What Agent Legibility Means in Agentic AI
The Three Dimensions of Agent Legibility
Machine Legibility: When Agents Must Read Other Agents
Agent Legibility and Trust Architecture
Designing for Agent Legibility in Practice
Frequently Asked Questions
What is agent legibility?
Agent legibility is the design requirement that an autonomous AI agent's identity, actions, reasoning, capabilities, and limitations must be readable by humans, institutions, and other agents. It operates at three levels: identity legibility (who authorised this agent?), action legibility (what has it done and why?), and capability legibility (what can and can't it do?). Legibility is the prerequisite for trust in agentic systems.

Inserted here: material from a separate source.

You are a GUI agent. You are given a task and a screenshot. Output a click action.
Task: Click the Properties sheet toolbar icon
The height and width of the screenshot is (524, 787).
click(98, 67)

How is agent legibility different from AI explainability?
AI explainability focuses on why a model made a specific prediction or decision. Agent legibility is broader - it encompasses the entire agent: its identity and authority chain, its complete action history, its operational constraints, and its known limitations. An agent can be explainable (its model is interpretable) without being legible (its overall behaviour and authority are not readable). Legibility is the design requirement; explainability is one component of it.
What is machine legibility in agentic AI?

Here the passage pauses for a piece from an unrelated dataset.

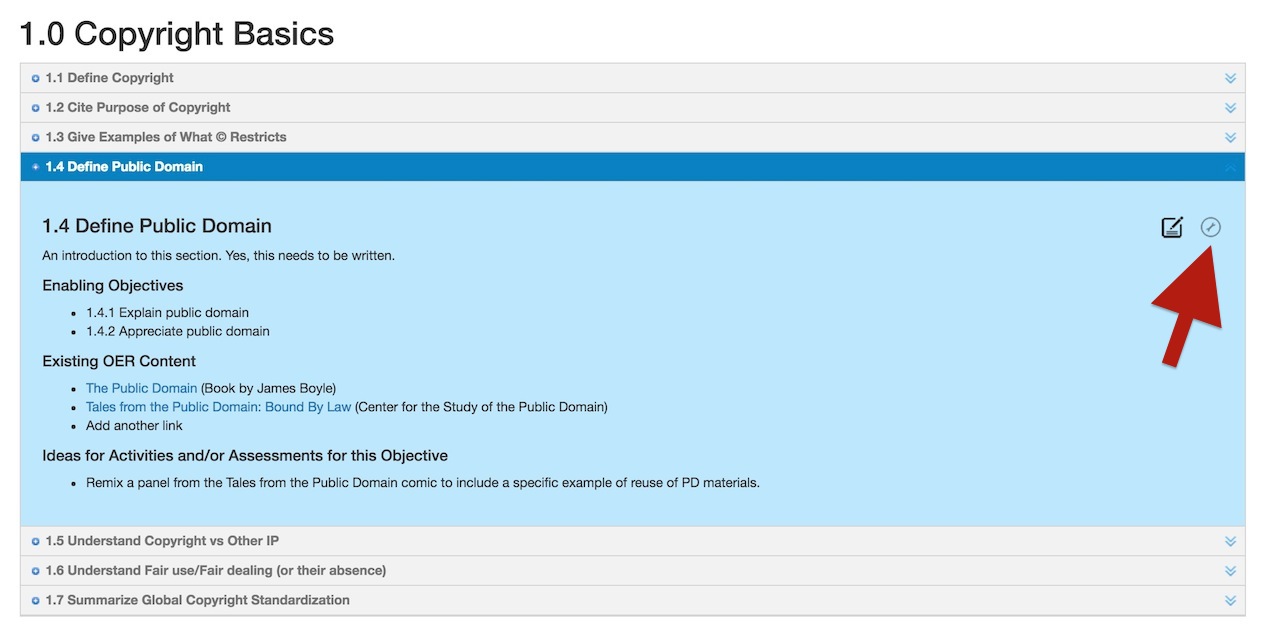Open Tales from the Public Domain link
The height and width of the screenshot is (643, 1280).
[218, 407]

Machine legibility is the requirement that agents must be readable by other agents, not just by humans. In multi-agent systems, agents must verify each other's credentials, evaluate track records, and understand capabilities through structured, machine-readable formats. Machine legibility enables agent-to-agent trust without human intermediation. Infrastructure like Agent Registries and the Universal Commerce Protocol (UCP) address machine legibility at scale.
Why does agent legibility matter for trust?

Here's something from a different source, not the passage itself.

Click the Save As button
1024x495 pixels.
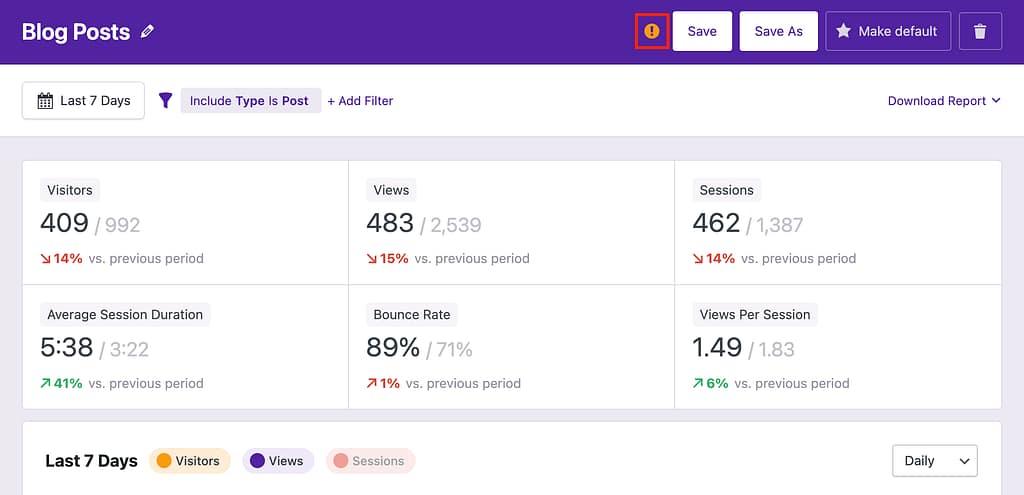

Trust cannot be formed in an agent whose actions are opaque. Agent legibility enables the three components of trust architecture: competence trust (believing the agent can do what it claims), integrity trust (believing it will stay within scope), and benevolence trust (believing it acts in the human's interest). Without legibility, trust calibration is impossible - humans will either over-trust or under-trust their agents.
How do you design for agent legibility?
Design for legibility at three layers: identity (verifiable credentials, delegation chains, Agent Registry registration), action (audit trails, decision logs, reasoning traces, post-hoc explanations), and capability (operational envelope documentation, constraint specifications, limitation disclosures). The AXD Practice provides frameworks for each: the Explainability Standard, the Onboarding Framework, and the Multi-Agent Orchestration Visibility Model.